The other life is “Liberty”, but how much liberty to we really have when so many in our population do not have the liberty to decide what they do with their own bodies. It’s worse when we consider that minorities are jailed more frequently and longer than Caucasians, and with Supreme Court “Justices” like Clarence Thomas calling for a review of laws protecting same-gender marriage and even birth control devices. If one American has restricted liberties, then we all have lost our liberties.
Finally, there is “and the pursuit of Happiness”. Recent studies have suggested that women who are denied the right to an abortion suffer from increased depression (far more than those who have had abortions), and far more significant economic hardships. I understand those opposed to certain abortion procedures (such as using abortion as birth control or late-term abortions of viable fetuses), but my opinion of abortions should have no weight of law on women. Religious freedom means the right to practice and believe what we all believe as individuals, but it does not give the right of one individual to pass judgment or make a decision for somebody else.

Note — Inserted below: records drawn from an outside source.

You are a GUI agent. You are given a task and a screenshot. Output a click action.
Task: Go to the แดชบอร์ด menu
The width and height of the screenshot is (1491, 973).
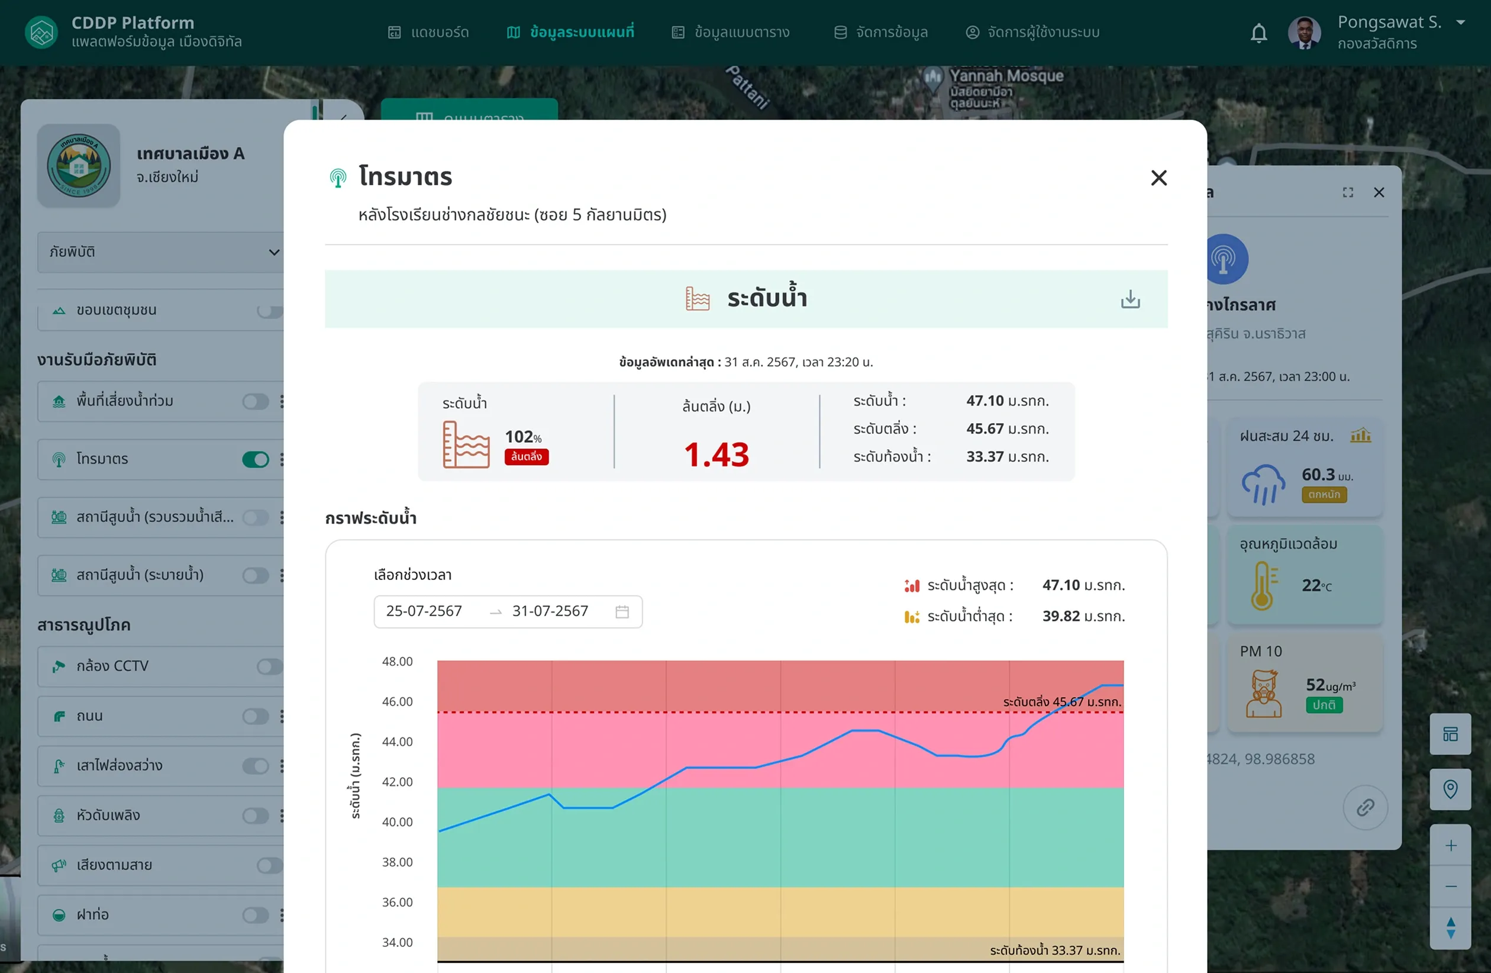tap(429, 33)
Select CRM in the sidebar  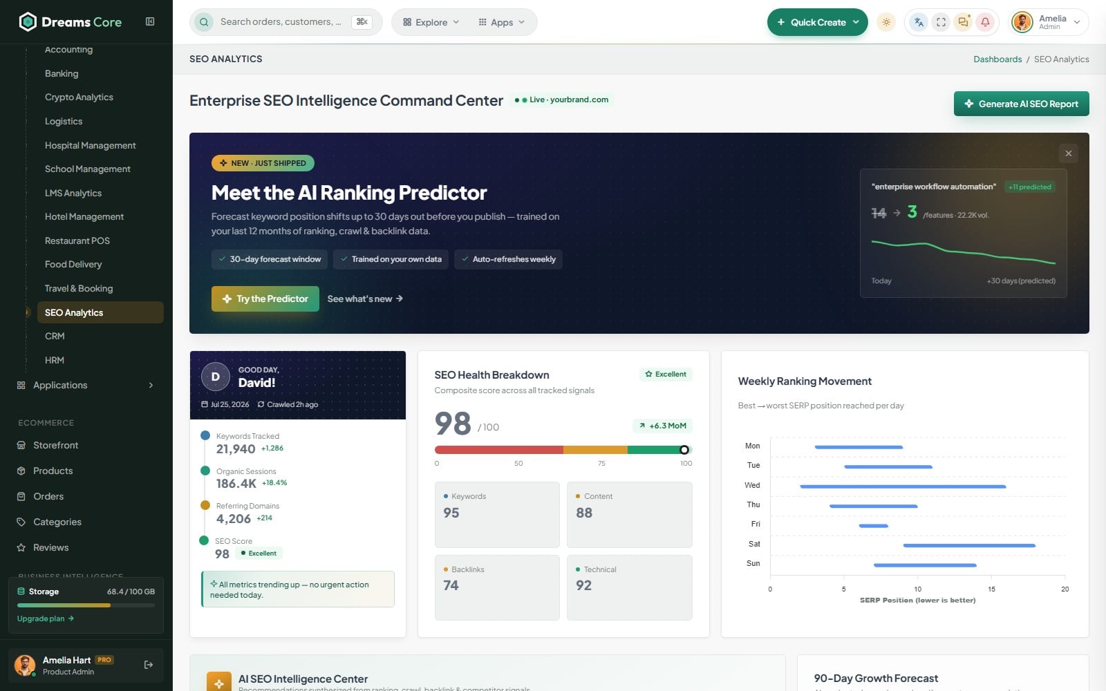point(55,337)
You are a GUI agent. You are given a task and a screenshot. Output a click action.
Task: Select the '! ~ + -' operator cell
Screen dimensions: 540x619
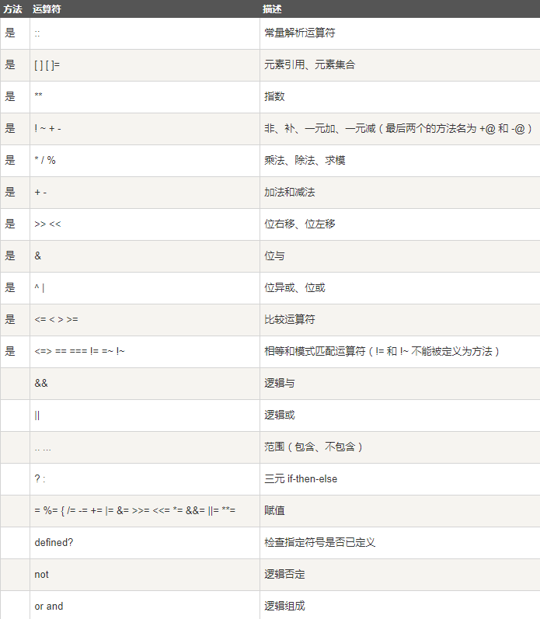47,129
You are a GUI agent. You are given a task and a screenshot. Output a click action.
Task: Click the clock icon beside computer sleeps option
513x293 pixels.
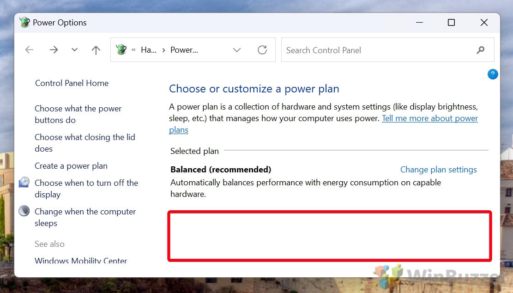tap(24, 211)
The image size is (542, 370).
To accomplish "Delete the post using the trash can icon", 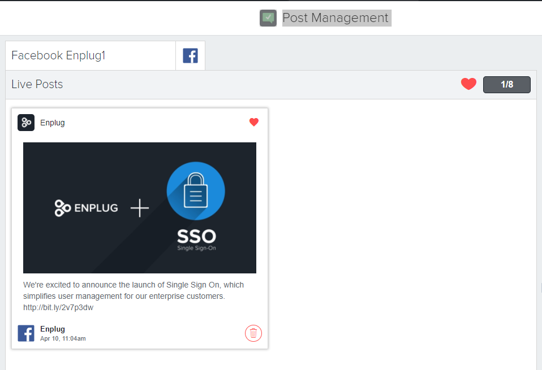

It seems to me that the Satanic Temple has it right. They have begun a campaign of suing states restricting abortion rights as a violation of their rights of religious freedom. I would love to see every religious group that does not hold abortion as sinful sue for a violation of their rights, including people like me who are non-denominational. I would love to see states that are trying to restrict women’s rights have to pay millions of dollars to defend their laws.
Today, many conservatives and Republicans are calling for “unity”. It’s easy to call for unity when you are the group with your boots on the necks of the others. The founding fathers wanted unity, which is why they called for equal rights for all. Laws that target one group of people are not a way to unite people, and passing legal doctrine based on religion is devastating to unity.